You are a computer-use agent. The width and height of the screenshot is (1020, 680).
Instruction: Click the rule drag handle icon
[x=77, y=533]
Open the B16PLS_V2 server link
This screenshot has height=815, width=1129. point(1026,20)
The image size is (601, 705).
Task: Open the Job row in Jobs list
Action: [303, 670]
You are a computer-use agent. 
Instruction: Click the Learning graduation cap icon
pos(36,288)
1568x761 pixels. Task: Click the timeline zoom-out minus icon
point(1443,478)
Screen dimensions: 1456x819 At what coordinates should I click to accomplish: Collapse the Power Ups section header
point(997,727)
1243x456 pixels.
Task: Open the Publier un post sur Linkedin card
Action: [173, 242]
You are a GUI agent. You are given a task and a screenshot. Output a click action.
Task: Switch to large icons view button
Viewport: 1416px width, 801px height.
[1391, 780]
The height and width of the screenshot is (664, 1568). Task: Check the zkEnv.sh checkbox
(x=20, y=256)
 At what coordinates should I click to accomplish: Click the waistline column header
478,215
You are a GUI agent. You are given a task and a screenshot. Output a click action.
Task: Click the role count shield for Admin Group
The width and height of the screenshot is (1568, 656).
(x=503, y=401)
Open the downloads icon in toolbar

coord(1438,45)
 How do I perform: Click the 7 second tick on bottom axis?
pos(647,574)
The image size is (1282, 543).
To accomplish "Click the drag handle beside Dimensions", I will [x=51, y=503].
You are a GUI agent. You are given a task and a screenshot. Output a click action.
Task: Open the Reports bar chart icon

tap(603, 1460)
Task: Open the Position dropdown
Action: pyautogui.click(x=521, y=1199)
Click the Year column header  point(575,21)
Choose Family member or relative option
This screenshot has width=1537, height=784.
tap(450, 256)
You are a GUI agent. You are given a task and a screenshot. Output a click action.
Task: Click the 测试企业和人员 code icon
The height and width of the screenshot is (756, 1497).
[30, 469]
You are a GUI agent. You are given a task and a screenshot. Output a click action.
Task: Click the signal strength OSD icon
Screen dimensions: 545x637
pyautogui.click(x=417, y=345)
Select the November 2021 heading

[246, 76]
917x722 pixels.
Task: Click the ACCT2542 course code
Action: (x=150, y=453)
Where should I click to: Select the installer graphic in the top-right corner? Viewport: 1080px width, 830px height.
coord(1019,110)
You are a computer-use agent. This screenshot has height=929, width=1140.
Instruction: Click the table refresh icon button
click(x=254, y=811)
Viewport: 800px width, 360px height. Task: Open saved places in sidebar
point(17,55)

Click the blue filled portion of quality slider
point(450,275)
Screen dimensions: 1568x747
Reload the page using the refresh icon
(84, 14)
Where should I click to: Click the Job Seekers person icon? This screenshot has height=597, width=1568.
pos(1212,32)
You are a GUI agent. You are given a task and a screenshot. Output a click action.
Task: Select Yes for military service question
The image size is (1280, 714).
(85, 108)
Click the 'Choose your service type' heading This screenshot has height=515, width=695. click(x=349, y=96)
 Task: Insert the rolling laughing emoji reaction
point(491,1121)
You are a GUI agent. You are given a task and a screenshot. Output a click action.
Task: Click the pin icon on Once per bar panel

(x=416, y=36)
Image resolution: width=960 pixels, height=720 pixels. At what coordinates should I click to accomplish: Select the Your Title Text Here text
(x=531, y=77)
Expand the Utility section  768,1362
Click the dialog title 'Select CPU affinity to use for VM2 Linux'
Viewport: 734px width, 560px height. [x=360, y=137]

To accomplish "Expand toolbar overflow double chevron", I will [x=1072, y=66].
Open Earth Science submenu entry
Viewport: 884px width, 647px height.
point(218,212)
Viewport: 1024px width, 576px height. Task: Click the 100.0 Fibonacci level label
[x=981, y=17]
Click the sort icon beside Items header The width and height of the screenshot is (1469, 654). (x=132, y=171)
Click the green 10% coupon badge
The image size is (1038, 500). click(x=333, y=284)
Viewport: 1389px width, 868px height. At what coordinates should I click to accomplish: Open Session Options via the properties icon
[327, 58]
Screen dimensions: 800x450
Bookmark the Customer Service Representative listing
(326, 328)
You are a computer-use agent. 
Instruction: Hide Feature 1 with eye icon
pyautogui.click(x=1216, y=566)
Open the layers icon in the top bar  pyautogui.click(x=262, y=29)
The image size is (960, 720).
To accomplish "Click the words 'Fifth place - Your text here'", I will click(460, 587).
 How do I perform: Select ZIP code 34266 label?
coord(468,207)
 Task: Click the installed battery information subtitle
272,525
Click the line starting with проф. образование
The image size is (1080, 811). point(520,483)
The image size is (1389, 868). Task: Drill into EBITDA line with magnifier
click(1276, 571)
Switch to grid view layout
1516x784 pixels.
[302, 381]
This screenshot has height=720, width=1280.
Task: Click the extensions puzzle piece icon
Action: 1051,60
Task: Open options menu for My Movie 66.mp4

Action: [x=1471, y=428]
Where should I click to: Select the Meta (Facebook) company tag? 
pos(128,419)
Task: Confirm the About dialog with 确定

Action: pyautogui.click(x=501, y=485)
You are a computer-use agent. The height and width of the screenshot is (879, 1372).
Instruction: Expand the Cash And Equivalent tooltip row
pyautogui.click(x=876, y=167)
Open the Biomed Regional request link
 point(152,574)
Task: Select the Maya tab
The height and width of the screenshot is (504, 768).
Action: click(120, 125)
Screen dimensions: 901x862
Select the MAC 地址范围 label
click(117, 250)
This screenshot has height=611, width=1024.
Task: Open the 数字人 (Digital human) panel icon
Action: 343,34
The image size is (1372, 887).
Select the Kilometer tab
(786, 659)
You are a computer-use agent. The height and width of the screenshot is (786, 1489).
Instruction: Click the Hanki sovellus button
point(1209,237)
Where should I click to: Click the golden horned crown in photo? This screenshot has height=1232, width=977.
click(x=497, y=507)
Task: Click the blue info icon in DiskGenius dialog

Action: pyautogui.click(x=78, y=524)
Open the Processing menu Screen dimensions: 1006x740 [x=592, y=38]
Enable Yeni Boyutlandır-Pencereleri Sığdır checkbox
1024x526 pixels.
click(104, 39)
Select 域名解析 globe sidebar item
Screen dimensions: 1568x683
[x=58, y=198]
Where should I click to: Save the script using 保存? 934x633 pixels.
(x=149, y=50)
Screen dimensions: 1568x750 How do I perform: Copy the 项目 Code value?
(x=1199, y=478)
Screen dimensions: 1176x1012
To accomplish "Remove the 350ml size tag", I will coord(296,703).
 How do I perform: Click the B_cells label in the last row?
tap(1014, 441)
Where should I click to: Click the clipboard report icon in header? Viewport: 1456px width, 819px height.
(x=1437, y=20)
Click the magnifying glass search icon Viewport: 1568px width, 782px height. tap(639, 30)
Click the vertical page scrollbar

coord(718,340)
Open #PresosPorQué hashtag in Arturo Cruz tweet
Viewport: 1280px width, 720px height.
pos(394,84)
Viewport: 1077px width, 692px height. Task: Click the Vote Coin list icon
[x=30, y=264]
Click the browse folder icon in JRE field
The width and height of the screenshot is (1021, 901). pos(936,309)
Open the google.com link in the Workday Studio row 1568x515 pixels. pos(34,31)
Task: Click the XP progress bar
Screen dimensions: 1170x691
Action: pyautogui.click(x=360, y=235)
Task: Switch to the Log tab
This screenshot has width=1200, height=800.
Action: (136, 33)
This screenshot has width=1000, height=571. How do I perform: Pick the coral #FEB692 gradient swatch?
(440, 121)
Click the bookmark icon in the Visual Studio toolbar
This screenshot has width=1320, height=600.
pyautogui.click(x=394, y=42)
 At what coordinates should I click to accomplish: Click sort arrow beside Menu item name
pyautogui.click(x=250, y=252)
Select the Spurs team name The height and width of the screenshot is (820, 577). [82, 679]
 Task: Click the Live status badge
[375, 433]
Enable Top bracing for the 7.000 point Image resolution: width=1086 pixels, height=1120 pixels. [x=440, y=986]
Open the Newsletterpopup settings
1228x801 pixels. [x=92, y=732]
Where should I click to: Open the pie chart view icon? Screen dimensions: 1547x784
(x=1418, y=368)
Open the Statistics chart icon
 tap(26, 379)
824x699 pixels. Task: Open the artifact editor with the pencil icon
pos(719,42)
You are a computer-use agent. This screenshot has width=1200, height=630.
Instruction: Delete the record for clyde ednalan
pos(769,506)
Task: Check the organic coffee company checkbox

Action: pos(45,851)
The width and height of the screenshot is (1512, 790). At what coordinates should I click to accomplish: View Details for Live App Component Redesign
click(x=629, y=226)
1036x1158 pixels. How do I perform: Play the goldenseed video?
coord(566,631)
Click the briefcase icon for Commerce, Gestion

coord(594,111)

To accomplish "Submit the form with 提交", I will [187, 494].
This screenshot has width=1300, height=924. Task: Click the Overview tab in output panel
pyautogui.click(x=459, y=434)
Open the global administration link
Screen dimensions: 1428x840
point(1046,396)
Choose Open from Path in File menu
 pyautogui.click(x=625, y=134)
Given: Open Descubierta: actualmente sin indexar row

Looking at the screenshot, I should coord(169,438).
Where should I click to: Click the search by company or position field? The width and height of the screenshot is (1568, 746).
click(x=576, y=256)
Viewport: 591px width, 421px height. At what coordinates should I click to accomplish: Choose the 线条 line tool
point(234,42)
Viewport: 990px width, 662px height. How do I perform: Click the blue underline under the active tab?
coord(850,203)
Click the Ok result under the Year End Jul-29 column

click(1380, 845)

__WHAT TO PRODUCE__: Render the lines of the items, from the line containing "Screen dimensions: 1568x750" through the line containing "Action: pyautogui.click(x=360, y=235)", as a Markdown table with the columns Row and Line, leaving out any blank lines.

__REPLY__:
| Row | Line |
|---|---|
| 1 | Screen dimensions: 1568x750 How do I perform: Copy the 项目 Code value? |
| 2 | (x=1199, y=478) |
| 3 | Screen dimensions: 1176x1012 |
| 4 | To accomplish "Remove the 350ml size tag", I will coord(296,703). |
| 5 |  How do I perform: Click the B_cells label in the last row? |
| 6 | tap(1014, 441) |
| 7 | Where should I click to: Click the clipboard report icon in header? Viewport: 1456px width, 819px height. |
| 8 | (x=1437, y=20) |
| 9 | Click the magnifying glass search icon Viewport: 1568px width, 782px height. tap(639, 30) |
| 10 | Click the vertical page scrollbar |
| 11 | coord(718,340) |
| 12 | Open #PresosPorQué hashtag in Arturo Cruz tweet |
| 13 | Viewport: 1280px width, 720px height. |
| 14 | pos(394,84) |
| 15 | Viewport: 1077px width, 692px height. Task: Click the Vote Coin list icon |
| 16 | [x=30, y=264] |
| 17 | Click the browse folder icon in JRE field |
| 18 | The width and height of the screenshot is (1021, 901). pos(936,309) |
| 19 | Open the google.com link in the Workday Studio row 1568x515 pixels. pos(34,31) |
| 20 | Task: Click the XP progress bar |
| 21 | Screen dimensions: 1170x691 |
| 22 | Action: pyautogui.click(x=360, y=235) |